Le parece que la calidad de la educación se ha deteriorado notablemente. Teme que ese fenómeno afecte negativamente a la innovación y que, como consecuencia, su país pierda la hegemonía de que ha disfrutado desde hace un siglo, tras la Primera Guerra mundial. Siente que los chinos se aproximan a paso rápido, y, tras ellos, los hindúes. Uno de cada tres terrícolas es chino o hindú. Sólo uno de cada veintitrés es estadounidense.
Es posible que Obama tenga cierta razón, pero lo curioso es que se trata de una queja casi universal. La he oído en toda Europa. El porcentaje de italianos analfabetos funcionales (que no pueden seguir instrucciones escritas complejas) es altísimo. Media España está convencida de que las jóvenes generaciones están peor educadas que sus padres. Francia hace ya más de un siglo que dejó de ser el centro de la alta cultura mundial, y cada día que pasa se aleja más de la posición dominante que alguna vez tuvo: su literatura actual es internacionalmente desconocida, su cine se ha desvanecido, su teatro y su música dejaron de interesar hace muchos años. Algo parecido, aunque con menor intensidad, sucede con Alemania e Inglaterra. Incluso Finlandia, que tiene los estudiantes mejor preparados del mundo de acuerdo con los exámenes PISA, tiene razones para estar intranquila: el 50% de su PIB lo genera Nokia, la gran compañía de teléfonos; un resbalón y la catástrofe será enorme.
Por otra parte, es absurdo asustarse o quejarse de que chinos e hindúes se estén transformando rápidamente en potencias económicas. Estados Unidos, desde su fundación, hace más de dos siglos, tiende a convertirse, voluntaria e involuntariamente, en el paradigma para las demás naciones. Los chinos post Mao y los hindúes post Gandhi –el líder hindú no creía en las virtudes del progreso ni en las ventajas del consumo– descubrieron que, en efecto, copiar los rasgos esenciales del modelo productivo americano genera un desarrollo impetuoso. De alguna manera, el éxito de esos países es un homenaje a la civilización estadounidense.

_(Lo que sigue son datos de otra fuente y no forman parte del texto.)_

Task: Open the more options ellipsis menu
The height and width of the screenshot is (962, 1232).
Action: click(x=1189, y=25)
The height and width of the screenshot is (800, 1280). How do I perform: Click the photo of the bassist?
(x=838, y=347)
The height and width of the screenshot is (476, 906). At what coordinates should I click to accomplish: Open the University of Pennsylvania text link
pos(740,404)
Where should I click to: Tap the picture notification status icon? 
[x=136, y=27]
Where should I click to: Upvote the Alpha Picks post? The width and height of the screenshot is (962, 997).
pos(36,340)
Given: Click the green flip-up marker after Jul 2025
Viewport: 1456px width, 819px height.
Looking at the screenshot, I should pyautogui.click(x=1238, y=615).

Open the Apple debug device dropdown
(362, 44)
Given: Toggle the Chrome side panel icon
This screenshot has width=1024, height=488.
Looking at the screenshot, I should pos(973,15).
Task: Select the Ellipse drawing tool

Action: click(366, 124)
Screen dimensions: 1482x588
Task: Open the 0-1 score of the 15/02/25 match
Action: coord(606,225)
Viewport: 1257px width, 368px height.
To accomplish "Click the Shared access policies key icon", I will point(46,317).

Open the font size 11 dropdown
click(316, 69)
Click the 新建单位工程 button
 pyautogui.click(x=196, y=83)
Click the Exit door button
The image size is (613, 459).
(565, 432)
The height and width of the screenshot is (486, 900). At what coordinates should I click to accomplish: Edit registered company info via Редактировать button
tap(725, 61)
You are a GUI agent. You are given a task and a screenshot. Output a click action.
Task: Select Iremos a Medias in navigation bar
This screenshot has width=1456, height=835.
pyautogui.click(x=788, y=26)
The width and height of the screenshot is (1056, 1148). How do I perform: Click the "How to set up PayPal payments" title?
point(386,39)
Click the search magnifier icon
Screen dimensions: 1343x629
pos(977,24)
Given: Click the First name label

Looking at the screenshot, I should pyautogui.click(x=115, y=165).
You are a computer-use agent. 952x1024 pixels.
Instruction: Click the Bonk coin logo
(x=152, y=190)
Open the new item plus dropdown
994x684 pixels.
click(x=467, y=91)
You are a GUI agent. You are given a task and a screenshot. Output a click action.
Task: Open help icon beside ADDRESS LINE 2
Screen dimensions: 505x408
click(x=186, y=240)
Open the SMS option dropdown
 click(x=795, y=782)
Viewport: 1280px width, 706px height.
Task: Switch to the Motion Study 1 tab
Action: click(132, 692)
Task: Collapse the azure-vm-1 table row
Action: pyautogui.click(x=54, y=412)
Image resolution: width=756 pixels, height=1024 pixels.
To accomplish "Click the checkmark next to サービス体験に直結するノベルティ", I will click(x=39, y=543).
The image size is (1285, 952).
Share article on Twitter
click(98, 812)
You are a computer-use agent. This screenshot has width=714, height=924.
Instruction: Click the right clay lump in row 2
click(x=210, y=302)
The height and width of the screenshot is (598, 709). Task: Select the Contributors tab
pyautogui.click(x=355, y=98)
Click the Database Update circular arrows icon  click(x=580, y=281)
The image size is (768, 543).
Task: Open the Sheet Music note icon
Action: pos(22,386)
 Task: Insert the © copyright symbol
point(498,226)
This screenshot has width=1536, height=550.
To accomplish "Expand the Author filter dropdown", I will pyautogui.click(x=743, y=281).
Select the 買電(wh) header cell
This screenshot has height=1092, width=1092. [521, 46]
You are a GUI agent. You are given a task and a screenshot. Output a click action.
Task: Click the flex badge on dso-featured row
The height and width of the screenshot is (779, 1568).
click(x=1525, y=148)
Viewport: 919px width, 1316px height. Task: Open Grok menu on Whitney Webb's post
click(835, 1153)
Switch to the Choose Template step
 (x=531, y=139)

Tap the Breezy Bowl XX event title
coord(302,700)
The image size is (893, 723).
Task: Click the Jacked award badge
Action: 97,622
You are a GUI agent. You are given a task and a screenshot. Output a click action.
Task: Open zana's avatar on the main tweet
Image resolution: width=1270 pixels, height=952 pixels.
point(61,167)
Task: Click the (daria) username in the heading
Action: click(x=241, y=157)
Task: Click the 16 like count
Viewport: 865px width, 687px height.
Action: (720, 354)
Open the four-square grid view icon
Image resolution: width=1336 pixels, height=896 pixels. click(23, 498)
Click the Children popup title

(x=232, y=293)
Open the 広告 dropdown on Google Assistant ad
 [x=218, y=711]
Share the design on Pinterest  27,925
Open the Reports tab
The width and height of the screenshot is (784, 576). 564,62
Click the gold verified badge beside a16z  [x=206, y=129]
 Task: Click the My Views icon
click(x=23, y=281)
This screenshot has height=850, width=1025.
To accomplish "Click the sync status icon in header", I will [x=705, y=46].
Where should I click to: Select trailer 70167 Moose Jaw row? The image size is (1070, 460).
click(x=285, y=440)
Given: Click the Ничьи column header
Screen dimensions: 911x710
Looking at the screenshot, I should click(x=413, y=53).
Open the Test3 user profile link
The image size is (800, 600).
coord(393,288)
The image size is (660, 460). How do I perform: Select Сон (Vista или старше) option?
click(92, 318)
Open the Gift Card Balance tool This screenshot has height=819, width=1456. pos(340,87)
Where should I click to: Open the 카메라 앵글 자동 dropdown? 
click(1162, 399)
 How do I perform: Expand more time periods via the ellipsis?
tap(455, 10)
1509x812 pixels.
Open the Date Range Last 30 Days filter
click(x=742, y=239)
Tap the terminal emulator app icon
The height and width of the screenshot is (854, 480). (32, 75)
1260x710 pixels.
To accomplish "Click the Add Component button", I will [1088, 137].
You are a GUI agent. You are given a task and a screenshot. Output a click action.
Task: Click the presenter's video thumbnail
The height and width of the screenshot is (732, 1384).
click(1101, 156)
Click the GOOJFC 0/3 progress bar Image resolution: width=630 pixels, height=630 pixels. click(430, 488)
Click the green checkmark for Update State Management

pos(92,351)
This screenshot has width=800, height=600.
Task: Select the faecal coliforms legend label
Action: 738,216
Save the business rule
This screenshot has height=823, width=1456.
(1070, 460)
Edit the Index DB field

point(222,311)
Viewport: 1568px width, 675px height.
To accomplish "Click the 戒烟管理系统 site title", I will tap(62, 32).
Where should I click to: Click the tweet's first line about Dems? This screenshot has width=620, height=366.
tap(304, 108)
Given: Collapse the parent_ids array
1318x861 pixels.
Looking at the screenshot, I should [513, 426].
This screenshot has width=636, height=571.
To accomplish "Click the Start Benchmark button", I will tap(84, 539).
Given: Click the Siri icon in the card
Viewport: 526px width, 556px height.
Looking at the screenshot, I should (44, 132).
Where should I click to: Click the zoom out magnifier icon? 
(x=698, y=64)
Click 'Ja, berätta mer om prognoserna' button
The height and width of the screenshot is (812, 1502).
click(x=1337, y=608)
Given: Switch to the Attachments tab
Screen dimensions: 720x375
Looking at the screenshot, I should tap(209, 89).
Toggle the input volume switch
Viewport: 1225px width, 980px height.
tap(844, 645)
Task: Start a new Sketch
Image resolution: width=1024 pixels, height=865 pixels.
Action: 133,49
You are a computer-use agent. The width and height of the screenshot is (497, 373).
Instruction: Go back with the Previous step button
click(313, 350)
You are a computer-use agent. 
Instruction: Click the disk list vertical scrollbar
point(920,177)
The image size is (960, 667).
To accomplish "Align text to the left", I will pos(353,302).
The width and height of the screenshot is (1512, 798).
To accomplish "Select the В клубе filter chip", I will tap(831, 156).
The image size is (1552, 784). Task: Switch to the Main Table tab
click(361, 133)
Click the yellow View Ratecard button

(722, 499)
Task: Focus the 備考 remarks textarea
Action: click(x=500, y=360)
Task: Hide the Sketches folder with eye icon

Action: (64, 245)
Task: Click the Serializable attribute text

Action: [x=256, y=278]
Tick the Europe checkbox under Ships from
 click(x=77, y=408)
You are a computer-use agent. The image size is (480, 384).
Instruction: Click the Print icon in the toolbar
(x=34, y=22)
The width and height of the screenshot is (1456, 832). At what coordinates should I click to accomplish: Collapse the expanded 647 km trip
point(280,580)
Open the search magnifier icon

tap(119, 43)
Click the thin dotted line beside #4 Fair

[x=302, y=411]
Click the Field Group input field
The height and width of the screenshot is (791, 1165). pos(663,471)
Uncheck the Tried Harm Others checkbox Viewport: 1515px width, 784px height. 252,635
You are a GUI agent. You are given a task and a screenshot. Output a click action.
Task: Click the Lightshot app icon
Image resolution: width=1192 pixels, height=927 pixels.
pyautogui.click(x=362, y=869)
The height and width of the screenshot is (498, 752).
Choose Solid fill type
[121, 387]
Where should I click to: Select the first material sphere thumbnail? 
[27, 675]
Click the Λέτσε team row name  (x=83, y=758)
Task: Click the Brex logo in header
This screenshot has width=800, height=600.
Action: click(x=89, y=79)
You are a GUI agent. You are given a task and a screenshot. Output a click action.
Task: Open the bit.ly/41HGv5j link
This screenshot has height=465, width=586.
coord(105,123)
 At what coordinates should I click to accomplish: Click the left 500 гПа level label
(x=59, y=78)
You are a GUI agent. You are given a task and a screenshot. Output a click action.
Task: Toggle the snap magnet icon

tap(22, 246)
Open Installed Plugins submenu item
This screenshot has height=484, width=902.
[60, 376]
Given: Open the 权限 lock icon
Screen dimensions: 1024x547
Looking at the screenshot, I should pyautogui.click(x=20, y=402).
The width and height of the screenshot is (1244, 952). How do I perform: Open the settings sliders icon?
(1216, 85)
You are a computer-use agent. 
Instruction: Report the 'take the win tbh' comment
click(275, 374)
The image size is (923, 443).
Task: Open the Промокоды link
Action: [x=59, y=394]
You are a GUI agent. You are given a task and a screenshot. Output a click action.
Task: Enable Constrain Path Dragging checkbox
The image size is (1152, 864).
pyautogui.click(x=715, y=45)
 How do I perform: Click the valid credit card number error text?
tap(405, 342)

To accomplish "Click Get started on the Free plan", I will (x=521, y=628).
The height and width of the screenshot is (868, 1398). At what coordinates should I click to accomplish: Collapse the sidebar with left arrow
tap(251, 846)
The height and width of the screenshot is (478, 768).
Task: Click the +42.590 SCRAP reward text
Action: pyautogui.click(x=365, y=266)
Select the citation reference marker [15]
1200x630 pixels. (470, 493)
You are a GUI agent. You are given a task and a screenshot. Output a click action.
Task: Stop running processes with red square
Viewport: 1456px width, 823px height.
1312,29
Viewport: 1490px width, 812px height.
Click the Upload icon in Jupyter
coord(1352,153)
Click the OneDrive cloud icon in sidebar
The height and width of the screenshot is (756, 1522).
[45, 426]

No se trata de que Estados Unidos pierda fuelle, sino de que otras naciones, cuando realmente hacen las cosas a la manera americana (que, a su vez, es una variante del modelo británico, padre y madre de la civilización moderna), obtienen resultados parecidos. Si Estados Unidos hubiera deseado preservar su supremacía, en lugar de abrir sus empresas, sus universidades y sus centros de investigación, tendría que haberlos ocultado, como los españoles escondieron las prodigiosas semillas de cacao y la fabricación del chocolate durante más de un siglo.
En todo caso, los tres elementos básicos en los que descansa el fabuloso sistema productivo norteamericano por ahora no parecen fatigados: las instituciones de derecho son fuertes y la sociedad, mayoritariamente, se somete a las reglas; las instituciones y el modus operandi del sector económico (el crédito, los mecanismos de transacción, mercadeo y gerencia, las redes de venta, los hábitos comerciales) siguen propiciando la conversión de innovaciones y hallazgos científicos en nuevos bienes y servicios que llegan rápidamente al mercado. Lo prodigioso no es que cuatro muchachos en un garaje inventen Microsoft, Apple o Facebook, sino que existan medios de transformar instantáneamente esa creatividad en empresas inmensamente lucrativas. Y tercero: con todas sus deficiencias, el sistema educativo norteamericano, al menos en las cien mejores universidades y centros de investigación, continúa estando a la cabeza del planeta.
¿Dónde está, realmente, el mayor peligro? También lo apuntó el presidente Obama, pero me temo que no hace lo suficiente por conjurarlo: si no se pone fin al desorden fiscal, y si no se cuida el valor de la moneda, evitando la inflación, a la larga no se podrá evitar un grave descalabro. Nunca debe olvidarse que lo que sostiene el vigor de la civilización americana es su aparato productivo, y éste, para funcionar adecuadamente, necesita que las cuentas nacionales estén en orden y la moneda preserve su capacidad adquisitiva. Si eso falla, todo se desmorona.